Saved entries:
==============================
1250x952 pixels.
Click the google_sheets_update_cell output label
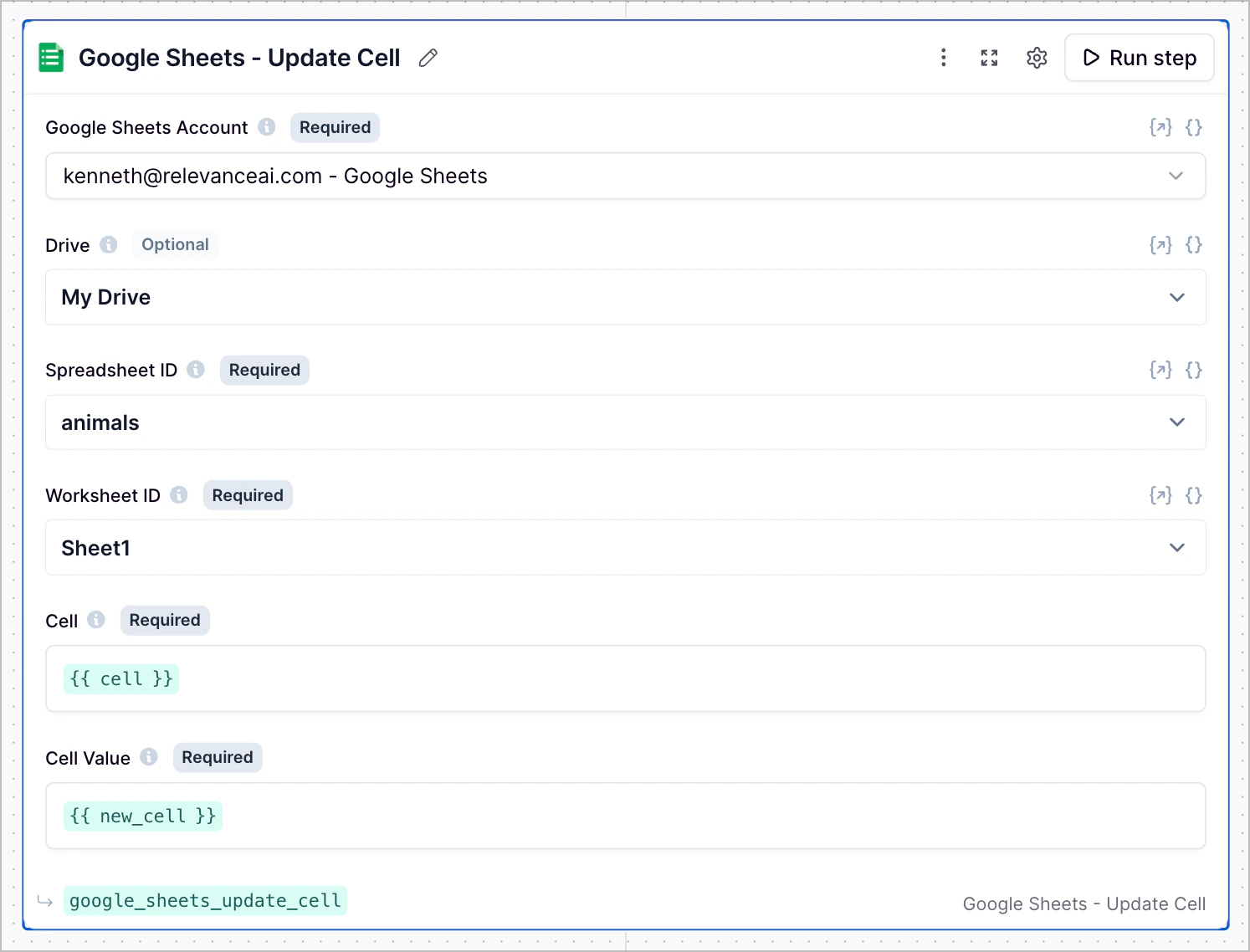click(205, 901)
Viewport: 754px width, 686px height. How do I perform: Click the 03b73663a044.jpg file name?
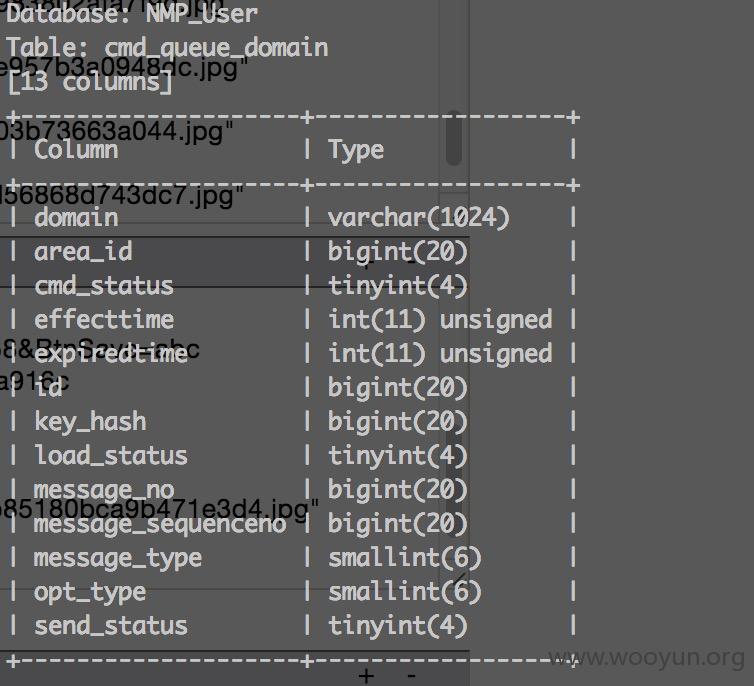coord(114,132)
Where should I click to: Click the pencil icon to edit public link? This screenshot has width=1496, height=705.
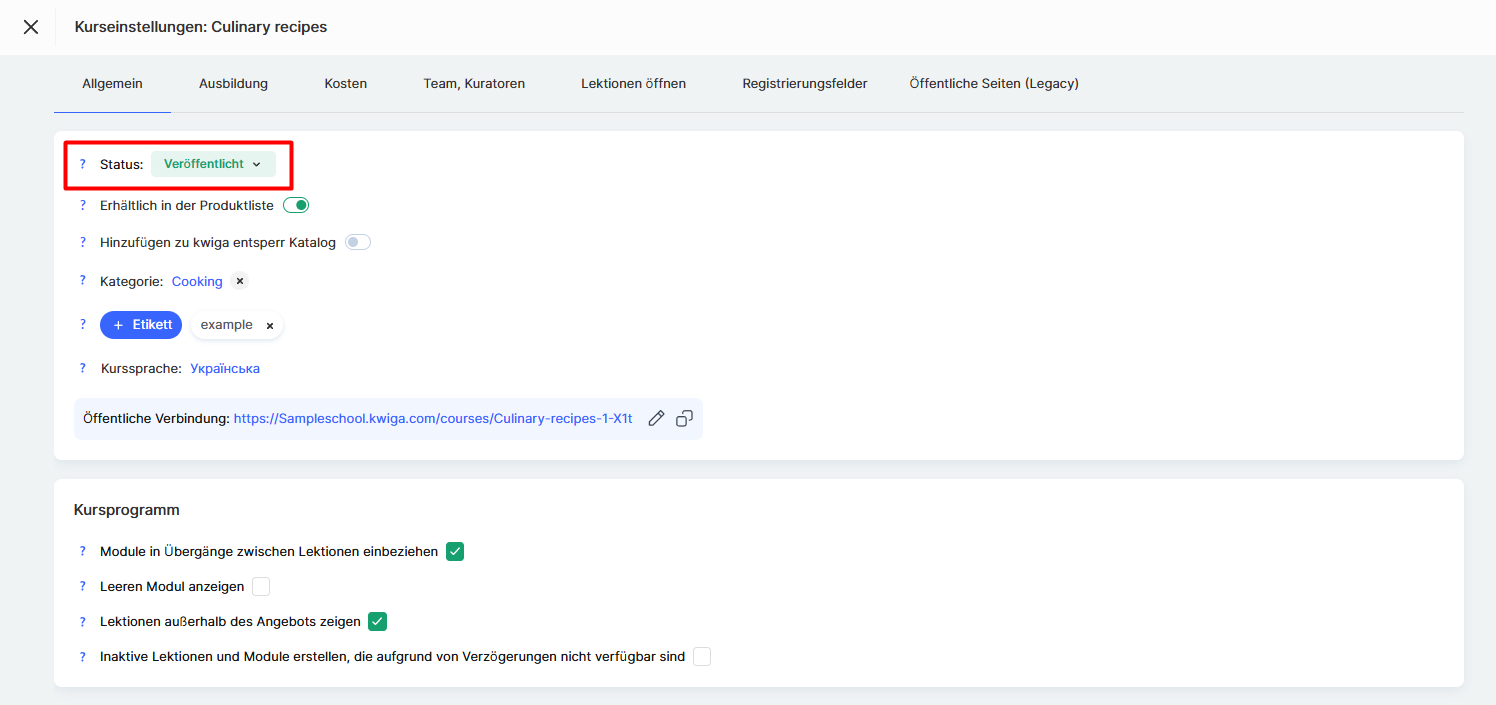(656, 419)
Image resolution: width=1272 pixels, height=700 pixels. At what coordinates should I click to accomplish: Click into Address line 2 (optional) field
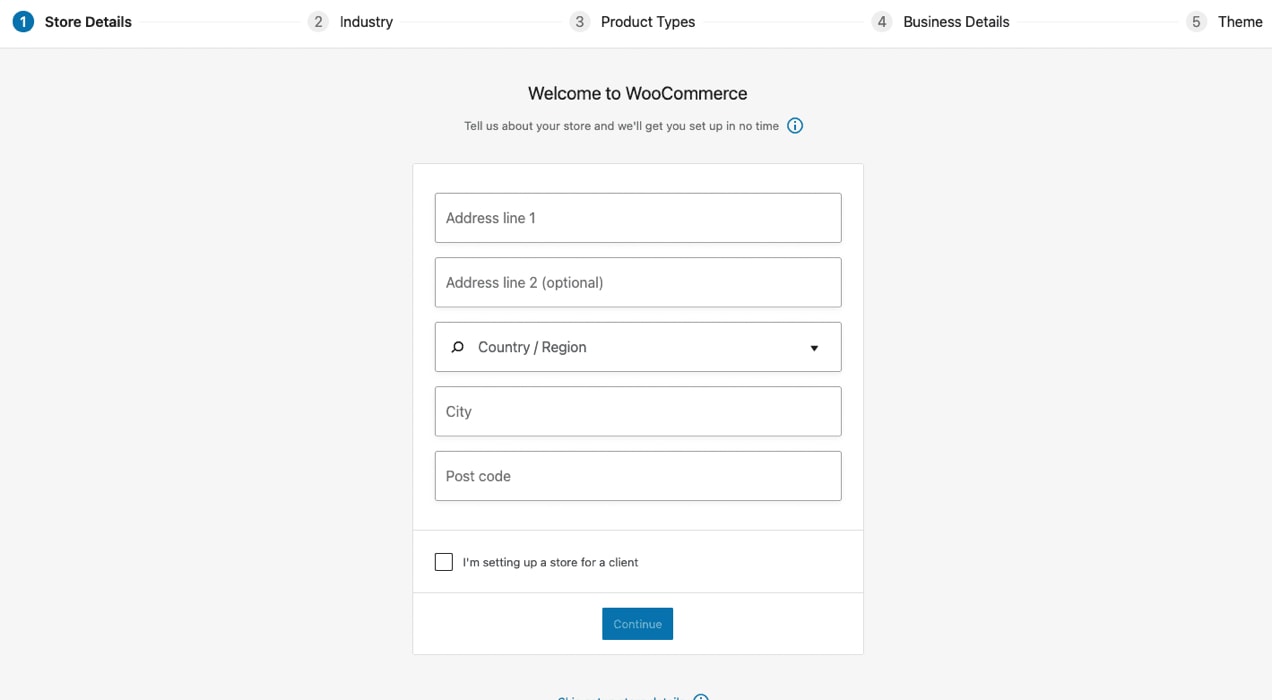point(638,283)
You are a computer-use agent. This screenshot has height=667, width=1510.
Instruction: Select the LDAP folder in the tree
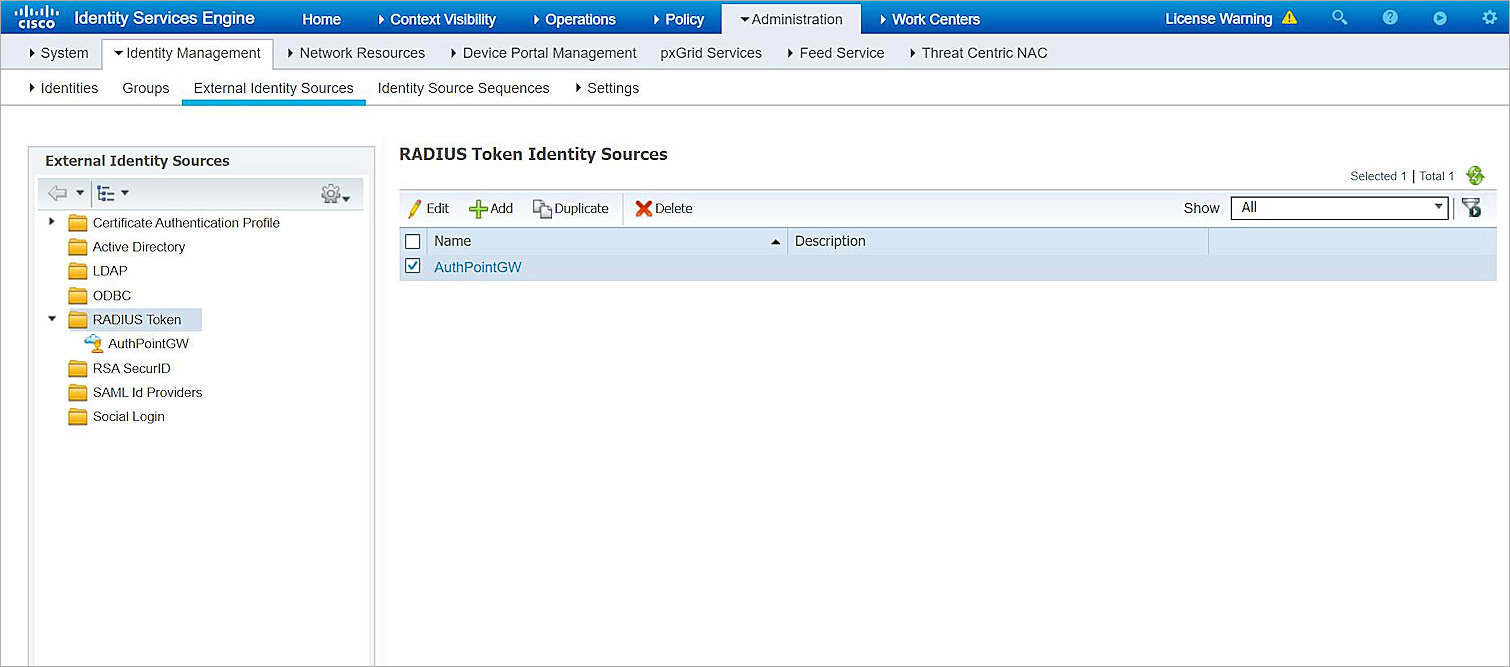click(x=108, y=270)
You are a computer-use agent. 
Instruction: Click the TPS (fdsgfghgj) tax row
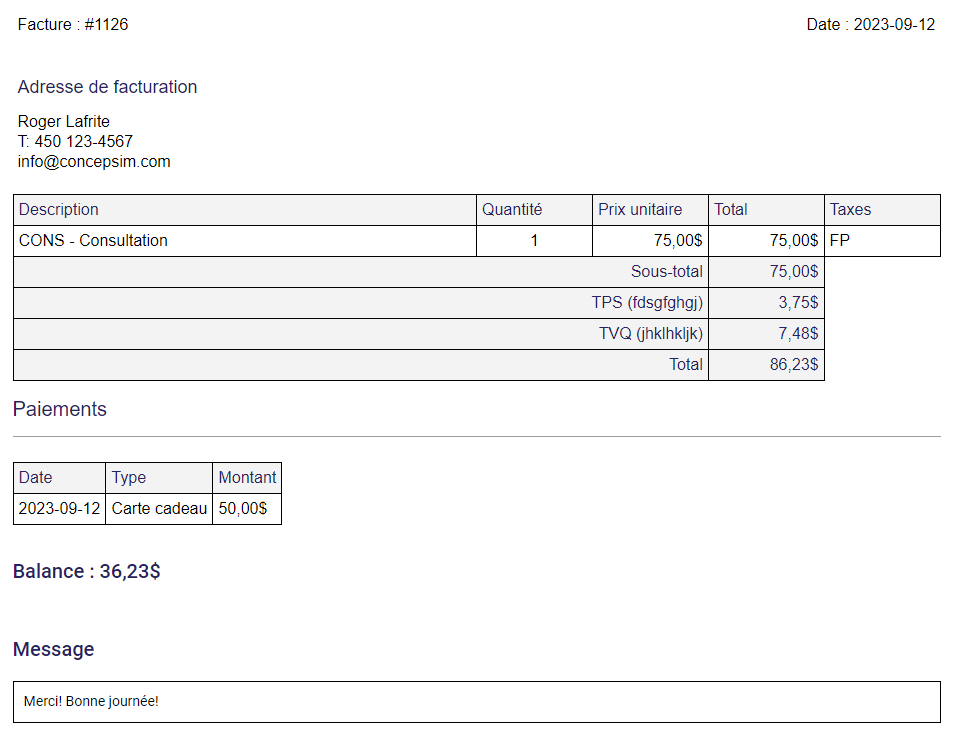(x=647, y=303)
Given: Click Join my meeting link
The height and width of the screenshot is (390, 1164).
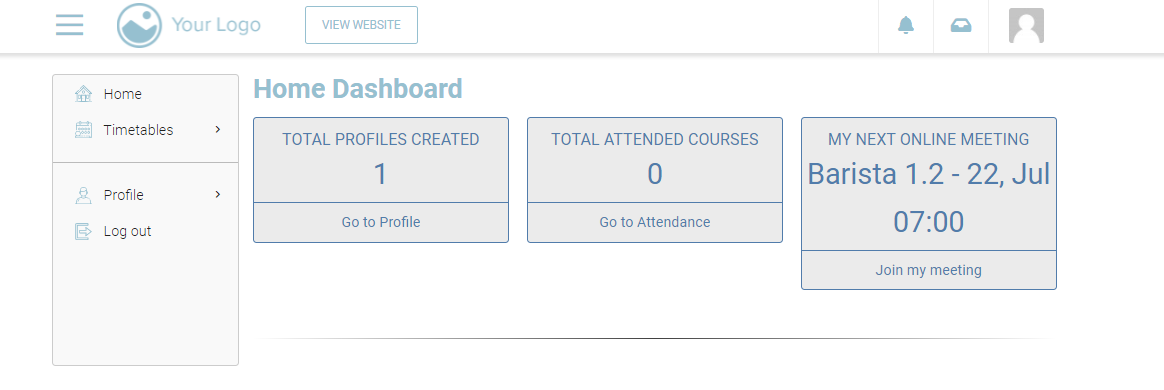Looking at the screenshot, I should pyautogui.click(x=929, y=270).
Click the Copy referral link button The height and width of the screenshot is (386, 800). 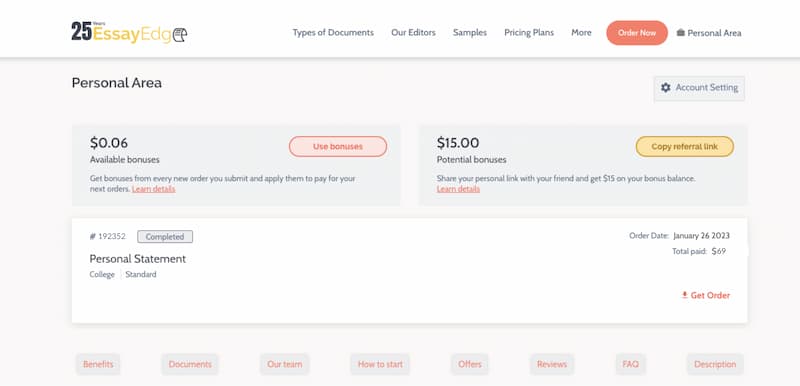685,146
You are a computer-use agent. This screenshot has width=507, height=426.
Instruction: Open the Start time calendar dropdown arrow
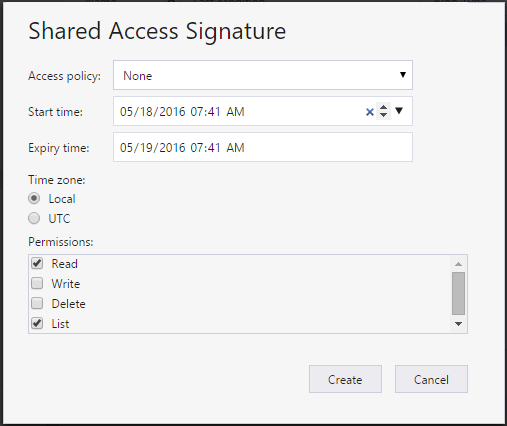tap(399, 110)
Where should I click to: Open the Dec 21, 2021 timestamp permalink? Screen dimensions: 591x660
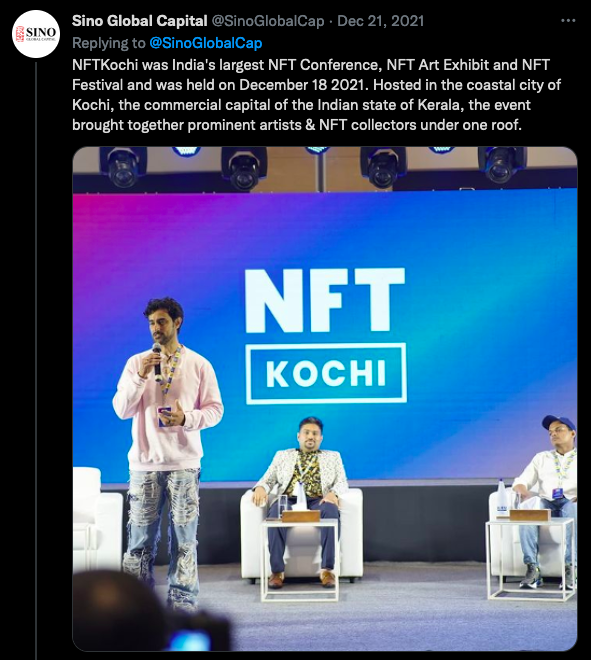tap(381, 21)
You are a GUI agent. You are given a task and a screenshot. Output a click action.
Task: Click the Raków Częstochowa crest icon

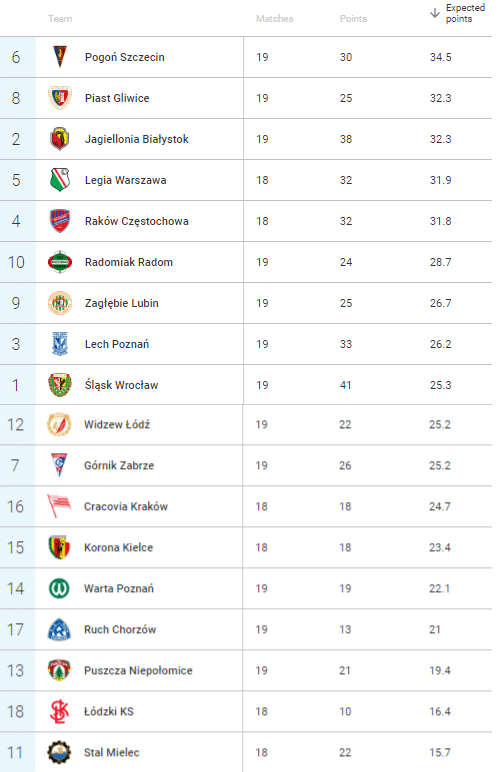click(60, 221)
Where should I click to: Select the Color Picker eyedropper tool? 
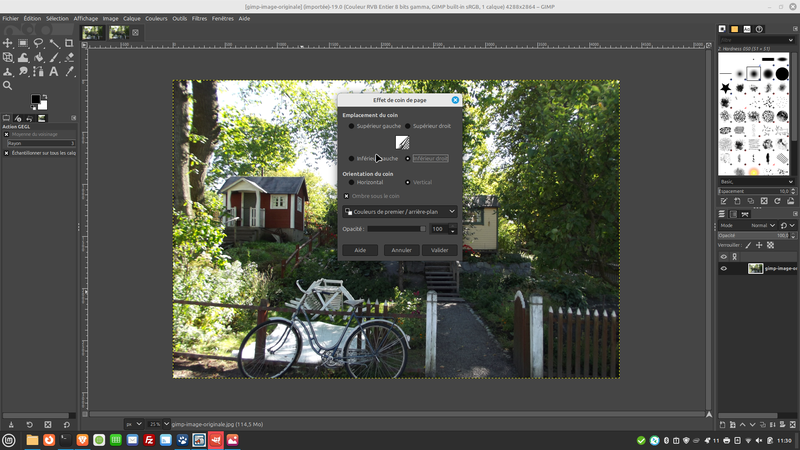69,72
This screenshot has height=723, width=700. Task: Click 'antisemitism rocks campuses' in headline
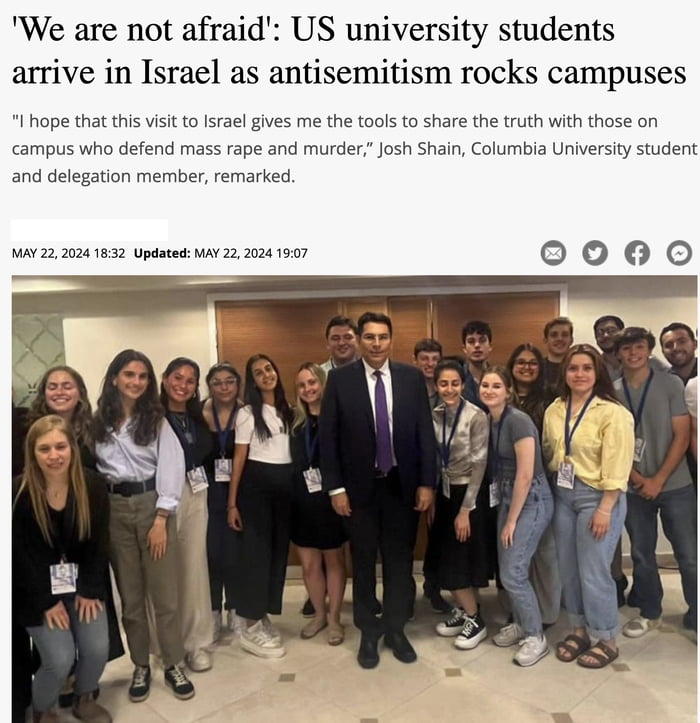coord(477,73)
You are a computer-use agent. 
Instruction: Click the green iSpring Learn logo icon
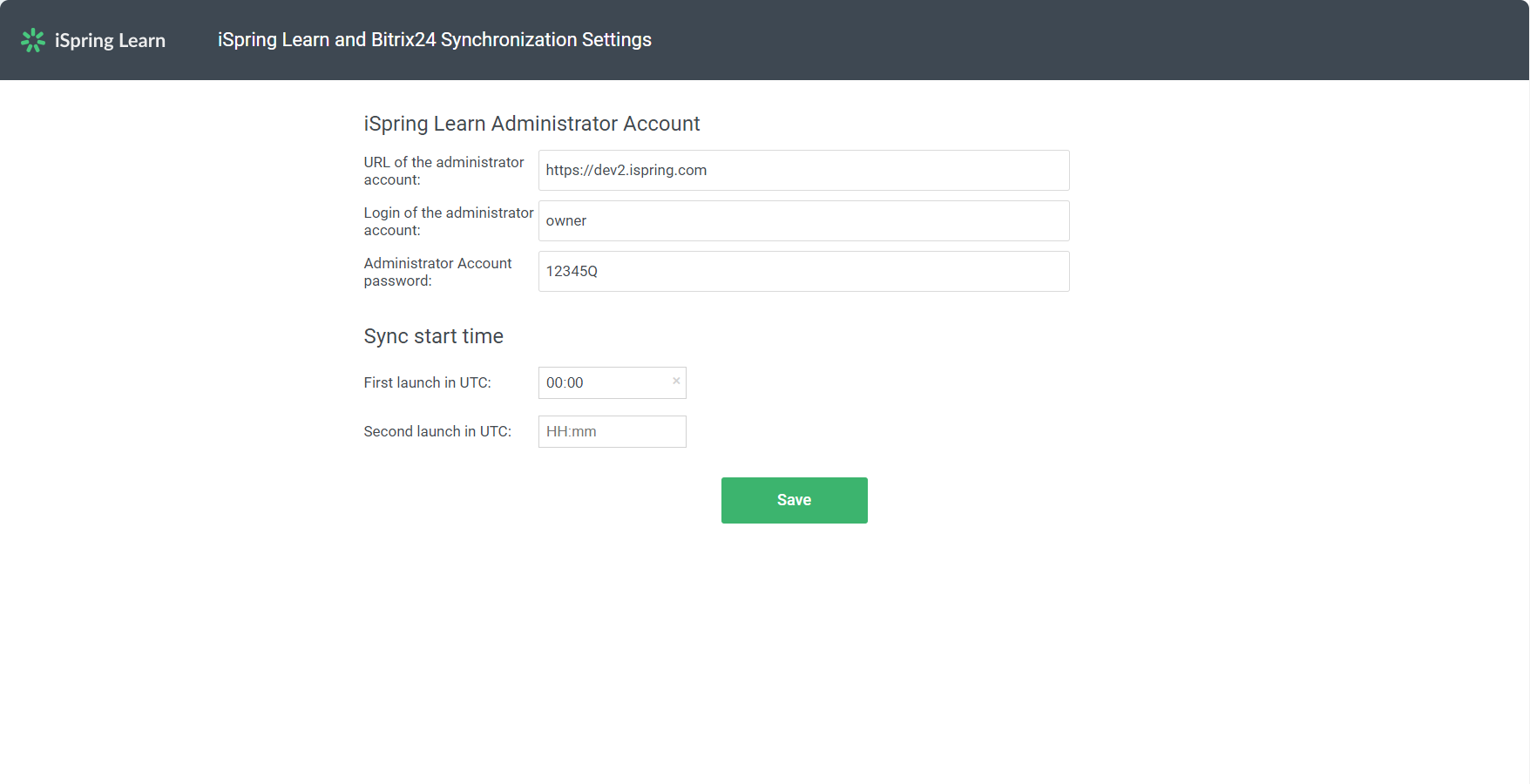point(33,40)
==============================
__To do__: What is needed is an exact repeat of the lines from the one containing "Where should I click to: Select" through the last line of the records above, both included, with pictures left out.

__Solution to the exercise__:
Where should I click to: Select the Color Picker eyedropper tool? 
69,72
This screenshot has height=723, width=700. Task: Click 'antisemitism rocks campuses' in headline
coord(477,73)
You are a computer-use agent. 
Instruction: Click the green iSpring Learn logo icon
point(33,40)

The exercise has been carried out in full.